Chen Yunru, Chen Chih-Ting, Gui Yuhan, Kanold Patrick O
bioRxiv. 2025 Aug 26:2025.08.26.672221. doi: 10.1101/2025.08.26.672221.
Sound harmonicity is foundational in complex auditory stimuli like music and vocalizations but it remains unclear how such spectrally complex stimuli are processed in the auditory cortex (ACtx). Subregions of the auditory cortex process are thought to process harmonic stimuli differently, and secondary ACtx (A2) layer (L) 2/3 is believed to be the most selective. Selective responses to sound features in ACtx are thought to emerge hierarchically starting from A1 L4. Since the spectral complexity of harmonic stacks can range from two to more than ten components, harmonic selectivity and sensitivity might also arise hierarchically across layers and areas. We studied responses to simple and complex harmonic stacks across A1 L4, A1 L2/3, and A2 L2/3 in adult mice using in vivo two-photon microscopy. We found harmonic-sensitive neurons (HN) responding only to harmonic stacks but not to their pure-tone components in all areas at similar proportions. HNs showed non-linear processing of component tones with onset-responsive HNs showing greater nonlinearity, which decreased with harmonic complexity. Co-tuned HNs in A1 L4 exhibited the highest signal correlation, regardless of harmonic complexity. A1 L4 HNs also showed the lowest noise correlation with other neurons. Moreover, A1 L4 HNs achieve robust spectral integration and harmonic sensitivity by receiving diverse inputs and maintaining high signal correlation, ensuring independent, strong responses to harmonic stimuli. Therefore, harmonic sensitivity is present in A1 L4 and is not a unique feature of A2. Thus, tuning to complex spectral sounds is a fundamental property of ACtx and is already established in A1 L4.

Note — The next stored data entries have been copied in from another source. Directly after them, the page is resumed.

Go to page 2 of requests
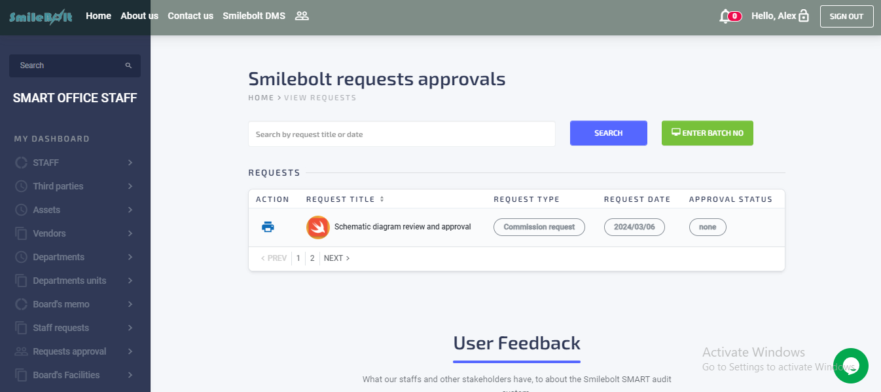 pyautogui.click(x=312, y=258)
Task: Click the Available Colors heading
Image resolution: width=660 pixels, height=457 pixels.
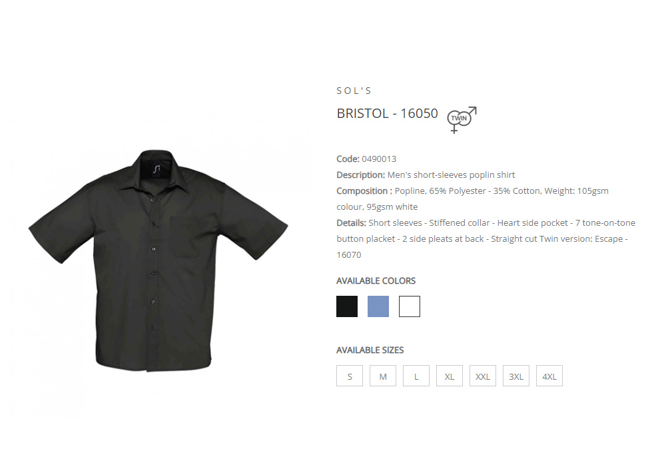Action: point(376,280)
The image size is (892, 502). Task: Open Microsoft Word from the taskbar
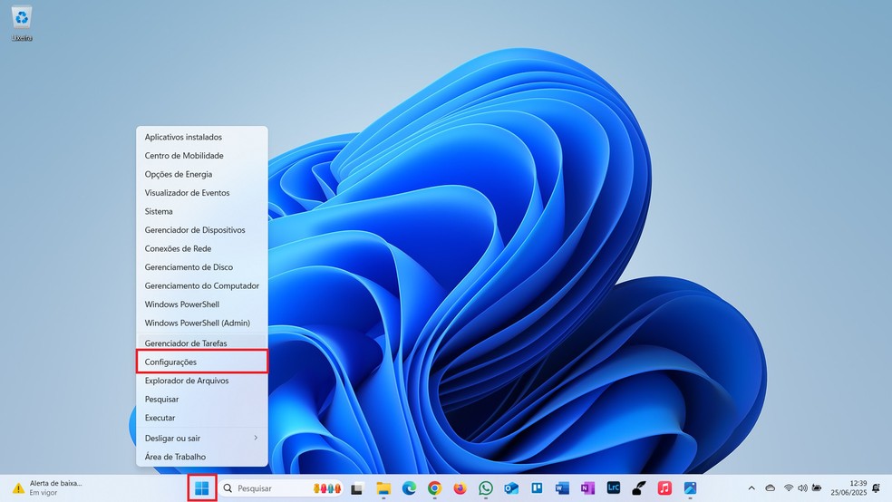(562, 488)
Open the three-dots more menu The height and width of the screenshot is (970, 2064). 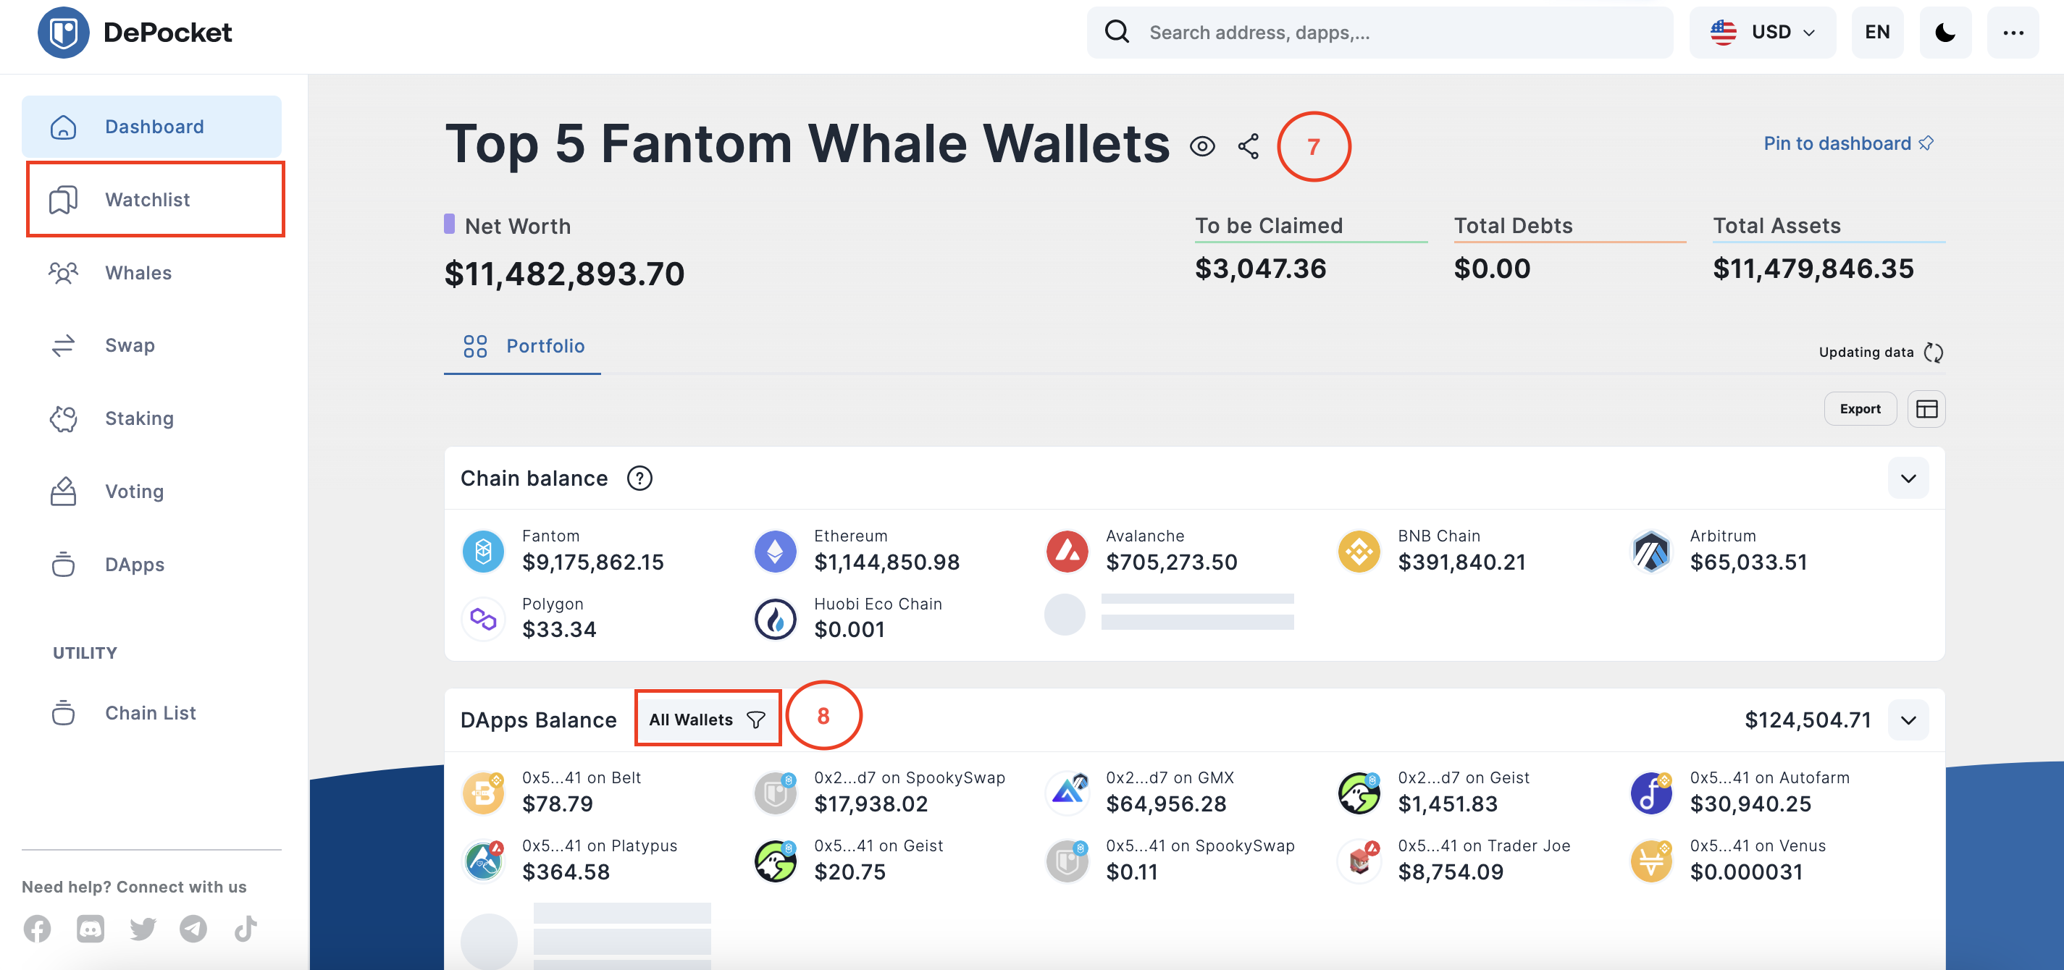2013,32
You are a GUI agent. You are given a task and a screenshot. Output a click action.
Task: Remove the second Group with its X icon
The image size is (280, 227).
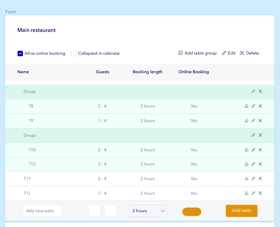click(x=260, y=135)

Harmonics are essential in auditory perception, influencing how we process complex sounds like music and speech. This study reveals that neurons in the primary auditory cortex (A1) and secondary auditory cortex (A2) integrate simple and complex harmonic structures with distinct mechanisms of neuronal recruitment. A1 L4 harmonic-sensitive neurons (HNs) demonstrated strong, independent responses through high signal correlation and minimal noise correlation, suggesting a robust mechanism for spectral integration. Our results show that harmonic relationships are already extracted at the input layers of A1, and that HNs show non-linear facilitative integration. Thus, tuning to sounds of complex spectral contents might be a fundamental processing function of the auditory cortex and is already established in A1 L4, which receives major thalamic inputs.
声音谐波在音乐和发声等复杂听觉刺激中是基础,但目前尚不清楚这种频谱复杂的刺激在听觉皮层(ACtx)中是如何被处理的。听觉皮层的各个子区域被认为对谐波刺激的处理方式不同,并且二级听觉皮层(A2)第2/3层被认为是最具选择性的。听觉皮层中对声音特征的选择性反应被认为是从A1第4层开始分层出现的。由于谐波叠加的频谱复杂性可以从两个成分到十多个成分不等,谐波选择性和敏感性也可能在各层和各区域中分层出现。我们使用体内双光子显微镜研究了成年小鼠A1第4层、A1第2/3层和A2第2/3层对简单和复杂谐波叠加的反应。我们发现谐波敏感神经元(HN)在所有区域中以相似的比例仅对谐波叠加做出反应,而不对其纯音成分做出反应。HN对成分音表现出非线性处理,起始反应性HN表现出更大的非线性,且随着谐波复杂性的增加而降低。无论谐波复杂性如何,A1第4层中的共调谐HN表现出最高的信号相关性。A1第4层的HN与其他神经元的噪声相关性也最低。此外,A1第4层的HN通过接收多样化的输入并保持高信号相关性来实现强大的频谱整合和谐波敏感性,确保对谐波刺激有独立、强烈的反应。因此,谐波敏感性存在于A1第4层,而不是A2的独特特征。因此,对复杂频谱声音的调谐是听觉皮层的基本属性,并且已经在A1第4层中确立。
谐波在听觉感知中至关重要,影响着我们处理音乐和语音等复杂声音的方式。这项研究表明,初级听觉皮层(A1)和二级听觉皮层(A2)中的神经元通过不同的神经元募集机制整合简单和复杂的谐波结构。A1第4层的谐波敏感神经元(HN)通过高信号相关性和最小噪声相关性表现出强烈、独立的反应,表明存在一种强大的频谱整合机制。我们的结果表明,谐波关系在A1的输入层就已经被提取,并且HN表现出非线性促进整合。因此,对复杂频谱内容声音的调谐可能是听觉皮层的基本处理功能,并且已经在接收主要丘脑输入的A1第4层中确立。